▶ _Supplied data_
=======
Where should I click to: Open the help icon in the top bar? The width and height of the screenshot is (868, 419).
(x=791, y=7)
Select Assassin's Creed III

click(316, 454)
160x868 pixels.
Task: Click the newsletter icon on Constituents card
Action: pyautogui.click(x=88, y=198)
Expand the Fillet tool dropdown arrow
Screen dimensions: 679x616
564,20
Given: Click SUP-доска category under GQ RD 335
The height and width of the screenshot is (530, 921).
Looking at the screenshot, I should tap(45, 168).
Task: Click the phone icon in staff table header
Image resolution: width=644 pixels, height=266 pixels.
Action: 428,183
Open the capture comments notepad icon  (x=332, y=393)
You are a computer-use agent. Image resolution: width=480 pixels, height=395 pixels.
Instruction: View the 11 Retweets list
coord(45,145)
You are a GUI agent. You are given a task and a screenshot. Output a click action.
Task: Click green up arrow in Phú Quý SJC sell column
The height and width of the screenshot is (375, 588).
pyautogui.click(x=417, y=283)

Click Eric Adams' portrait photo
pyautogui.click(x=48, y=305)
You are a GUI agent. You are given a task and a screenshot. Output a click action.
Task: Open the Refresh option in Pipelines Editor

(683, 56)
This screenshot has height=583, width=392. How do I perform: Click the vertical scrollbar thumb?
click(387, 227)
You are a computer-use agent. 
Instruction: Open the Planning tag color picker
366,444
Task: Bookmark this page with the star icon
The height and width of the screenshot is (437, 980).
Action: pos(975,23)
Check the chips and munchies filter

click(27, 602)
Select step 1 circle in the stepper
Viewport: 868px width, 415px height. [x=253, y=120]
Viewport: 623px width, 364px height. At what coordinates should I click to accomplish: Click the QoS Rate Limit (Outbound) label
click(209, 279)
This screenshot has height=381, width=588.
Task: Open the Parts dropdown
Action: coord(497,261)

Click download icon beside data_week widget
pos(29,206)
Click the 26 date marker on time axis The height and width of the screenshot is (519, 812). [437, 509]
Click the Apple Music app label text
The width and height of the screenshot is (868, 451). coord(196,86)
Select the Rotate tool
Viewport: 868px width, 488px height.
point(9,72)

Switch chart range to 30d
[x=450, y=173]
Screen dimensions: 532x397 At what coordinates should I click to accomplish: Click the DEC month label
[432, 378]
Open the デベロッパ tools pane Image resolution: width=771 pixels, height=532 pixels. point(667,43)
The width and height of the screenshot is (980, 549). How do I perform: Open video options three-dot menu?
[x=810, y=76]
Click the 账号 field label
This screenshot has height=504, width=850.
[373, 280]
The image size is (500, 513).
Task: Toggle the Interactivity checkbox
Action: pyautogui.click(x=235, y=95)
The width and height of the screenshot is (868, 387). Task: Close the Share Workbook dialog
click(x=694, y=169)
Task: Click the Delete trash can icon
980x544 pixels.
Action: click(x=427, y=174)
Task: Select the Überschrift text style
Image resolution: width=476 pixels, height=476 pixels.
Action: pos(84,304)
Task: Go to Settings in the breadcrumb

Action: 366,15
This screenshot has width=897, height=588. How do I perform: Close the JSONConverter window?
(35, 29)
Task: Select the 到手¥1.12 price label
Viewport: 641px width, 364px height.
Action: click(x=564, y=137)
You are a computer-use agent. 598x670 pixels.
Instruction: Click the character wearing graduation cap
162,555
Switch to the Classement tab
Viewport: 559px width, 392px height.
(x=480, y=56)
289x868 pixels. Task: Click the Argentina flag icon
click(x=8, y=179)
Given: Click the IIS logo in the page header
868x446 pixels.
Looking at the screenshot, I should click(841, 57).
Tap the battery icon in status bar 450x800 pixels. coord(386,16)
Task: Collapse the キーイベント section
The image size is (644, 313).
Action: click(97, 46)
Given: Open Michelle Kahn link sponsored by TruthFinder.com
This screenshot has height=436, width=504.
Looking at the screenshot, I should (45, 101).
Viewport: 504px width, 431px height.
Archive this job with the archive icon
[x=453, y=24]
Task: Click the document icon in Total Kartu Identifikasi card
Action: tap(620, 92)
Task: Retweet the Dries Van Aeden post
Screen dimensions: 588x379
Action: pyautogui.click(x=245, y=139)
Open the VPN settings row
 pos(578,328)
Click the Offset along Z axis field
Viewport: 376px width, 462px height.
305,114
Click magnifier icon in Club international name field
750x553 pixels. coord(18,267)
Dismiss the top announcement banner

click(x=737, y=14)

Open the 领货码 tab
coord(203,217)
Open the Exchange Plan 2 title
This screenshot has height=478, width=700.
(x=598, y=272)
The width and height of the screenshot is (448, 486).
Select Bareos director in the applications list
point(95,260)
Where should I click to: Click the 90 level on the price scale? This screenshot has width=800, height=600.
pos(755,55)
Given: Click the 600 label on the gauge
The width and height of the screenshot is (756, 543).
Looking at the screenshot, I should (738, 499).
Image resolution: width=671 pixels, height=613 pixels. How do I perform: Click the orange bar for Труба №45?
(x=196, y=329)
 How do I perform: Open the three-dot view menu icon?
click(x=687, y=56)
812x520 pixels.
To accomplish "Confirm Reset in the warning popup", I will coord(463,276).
=======
Above are the lines; repeat exactly the ones from the line containing "This screenshot has width=897, height=588." down to the line containing "Given: Click the 600 label on the gauge", both inclusive.

▶ _Response_
This screenshot has width=897, height=588. How do I perform: Close the JSONConverter window?
(35, 29)
Task: Select the 到手¥1.12 price label
Viewport: 641px width, 364px height.
Action: click(x=564, y=137)
You are a computer-use agent. 598x670 pixels.
Instruction: Click the character wearing graduation cap
162,555
Switch to the Classement tab
Viewport: 559px width, 392px height.
(x=480, y=56)
289x868 pixels. Task: Click the Argentina flag icon
click(x=8, y=179)
Given: Click the IIS logo in the page header
868x446 pixels.
Looking at the screenshot, I should click(841, 57).
Tap the battery icon in status bar 450x800 pixels. coord(386,16)
Task: Collapse the キーイベント section
The image size is (644, 313).
Action: click(97, 46)
Given: Open Michelle Kahn link sponsored by TruthFinder.com
This screenshot has height=436, width=504.
Looking at the screenshot, I should (45, 101).
Viewport: 504px width, 431px height.
Archive this job with the archive icon
[x=453, y=24]
Task: Click the document icon in Total Kartu Identifikasi card
Action: tap(620, 92)
Task: Retweet the Dries Van Aeden post
Screen dimensions: 588x379
Action: pyautogui.click(x=245, y=139)
Open the VPN settings row
 pos(578,328)
Click the Offset along Z axis field
Viewport: 376px width, 462px height.
305,114
Click magnifier icon in Club international name field
750x553 pixels. coord(18,267)
Dismiss the top announcement banner

click(x=737, y=14)

Open the 领货码 tab
coord(203,217)
Open the Exchange Plan 2 title
This screenshot has height=478, width=700.
(x=598, y=272)
The width and height of the screenshot is (448, 486).
Select Bareos director in the applications list
point(95,260)
Where should I click to: Click the 90 level on the price scale? This screenshot has width=800, height=600.
pos(755,55)
Given: Click the 600 label on the gauge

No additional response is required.